SEO is widely understood among webmasters and marketers alike as one of the most basic but important online marketing practices that a website can do. With the help of SEO, a business can jump over competitors that aren’t as SEO savvy, but if you’re operating in a highly competitive industry, you can guarantee that most of your competitors use SEO strategy. The good news is that SEO isn’t a black and white system and you can be better at SEO than competitors. That’s why it’s so important that you understand these absolute basics that people around the world are still struggling to come to grips with.
Expectation of Results
If you as a business invest in something, it’s perfectly natural that you would want to see results of that investment as soon as possible. Sadly, with SEO, that’s not quite how it works – it’s a process involving lots of steps that take time to build traction.
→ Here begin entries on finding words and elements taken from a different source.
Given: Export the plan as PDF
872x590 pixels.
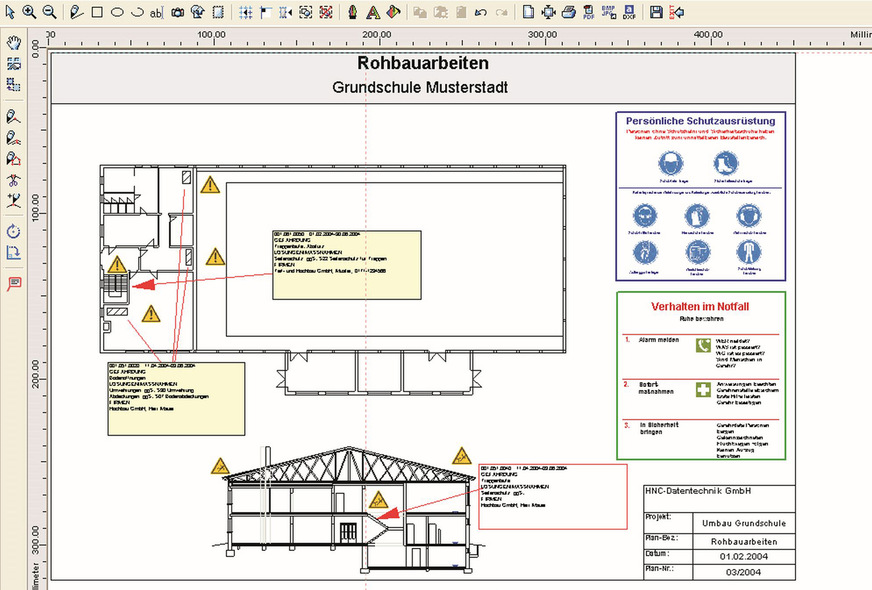Looking at the screenshot, I should pyautogui.click(x=591, y=12).
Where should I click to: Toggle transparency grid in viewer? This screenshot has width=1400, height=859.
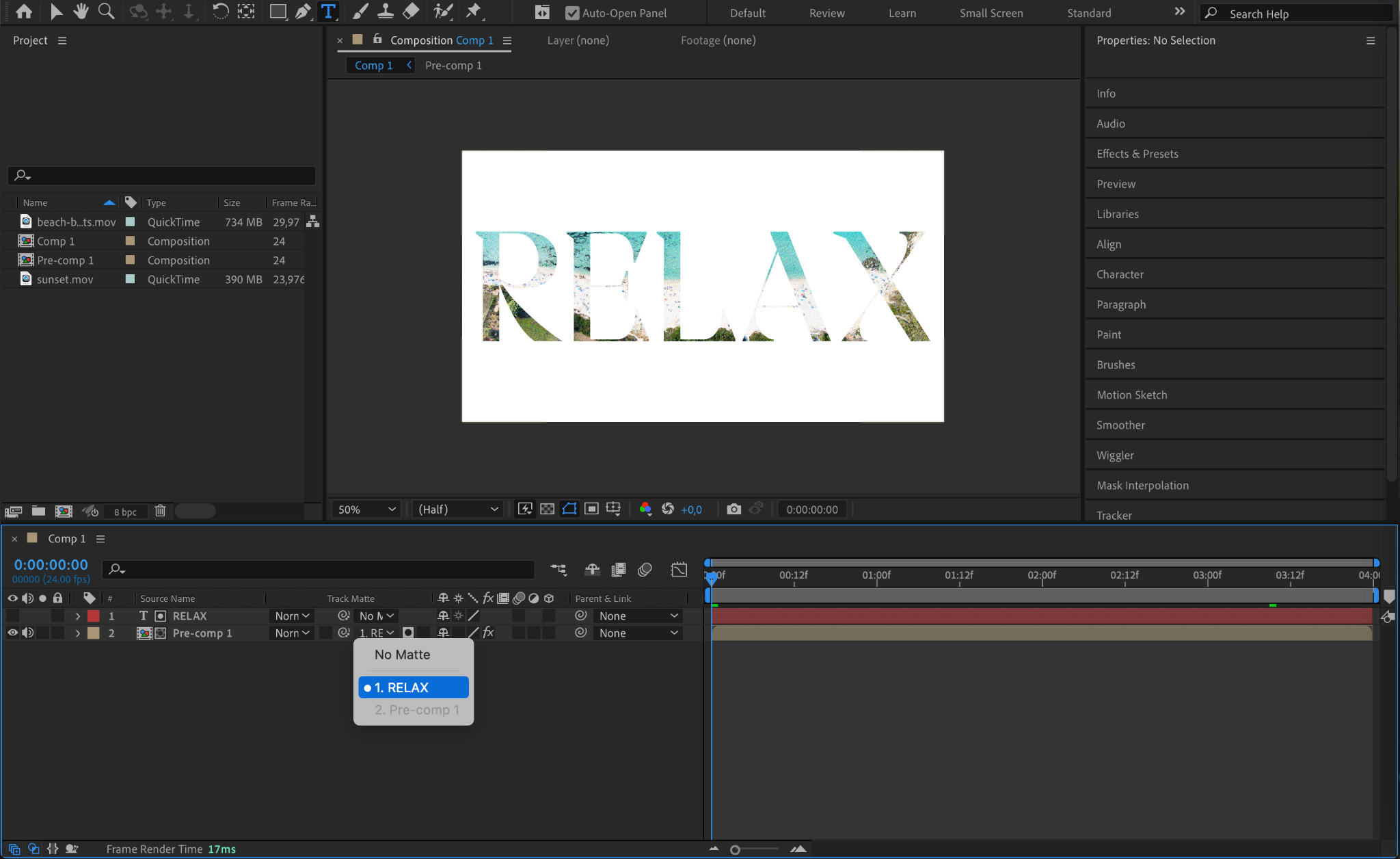click(x=547, y=509)
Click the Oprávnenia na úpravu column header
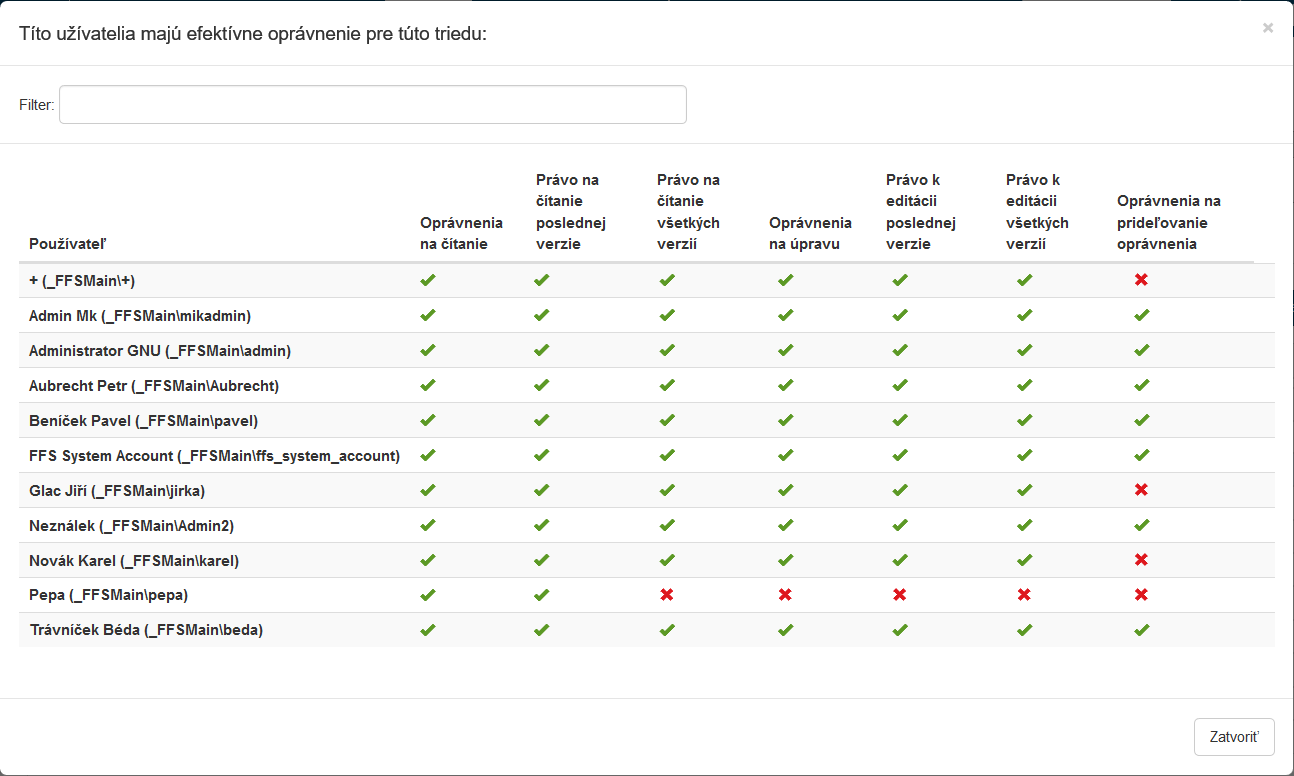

If you aren’t an expert in SEO and use an SEO service, a good SEO company will do an audit of your website first, before doing keyword research, changing website copy and then generating regular content while potentially running a paid search campaign simultaneously depending on needs.
The Frequency of Content
Content is great if it is original, fresh and delivers value to readers. Writing blogs sparingly with just one link on each is bad SEO practice and is unlikely to generate regular viewership, page shares and more traffic. Original content needs to be made regularly for you to gain visibility as search engines are more likely to prefer a website that has regular and up-to-date content.
Basic Terminology
What’s the SERP? Would you ever use a doorway page? What about keyword stuffing? Do you know your canonical URLs?
If you can answer all these questions, you probably know your SEO salt. If you don’t, you’re not alone. Not enough people know their basic SEO terminology, and having a good awareness of important SEO terms can be vital when dealing with SEO services and companies. That’s because if, for example, you didn’t know what a doorway page was and agreed to use them in your SEO strategy, you would be committing your website to black-hat SEO techniques and will likely suffer heavy consequences like being blacklisted by Google.
Google Should be Treated as OmniscientWhen people first start learning about SEO basics, it’s quite natural for their mind to start thinking of loopholes to get SEO results quickly. Some of these, like keyword stuffing, constitute as black hat techniques, but some are subtler than that. A common example is linking from different sites – it can be tempting to go for low quality links (e.g. those from untrustworthy sites) en masse, as opposed to working hard to develop good quality links from trustworthy sources with a focus on organic interactions. The days of link farming have passed, and Google have become excellent at spotting techniques used to inorganically bolster SEO campaigns. Behave as if Google know everything you’re doing, and if you want to use a tactic that you think may result in a penalty if you were caught – don’t do it!